### TASK TO COMPLETE
Please copy out all the data. Every detail stays the same.
---------- DATA EXTRACTS ----------
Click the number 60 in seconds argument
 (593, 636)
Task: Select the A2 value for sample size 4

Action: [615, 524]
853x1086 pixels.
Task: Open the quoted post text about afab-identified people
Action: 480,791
----------
### SOLUTION BELOW
Click the number 60 in seconds argument
 (593, 636)
Task: Select the A2 value for sample size 4

Action: [615, 524]
853x1086 pixels.
Task: Open the quoted post text about afab-identified people
Action: 480,791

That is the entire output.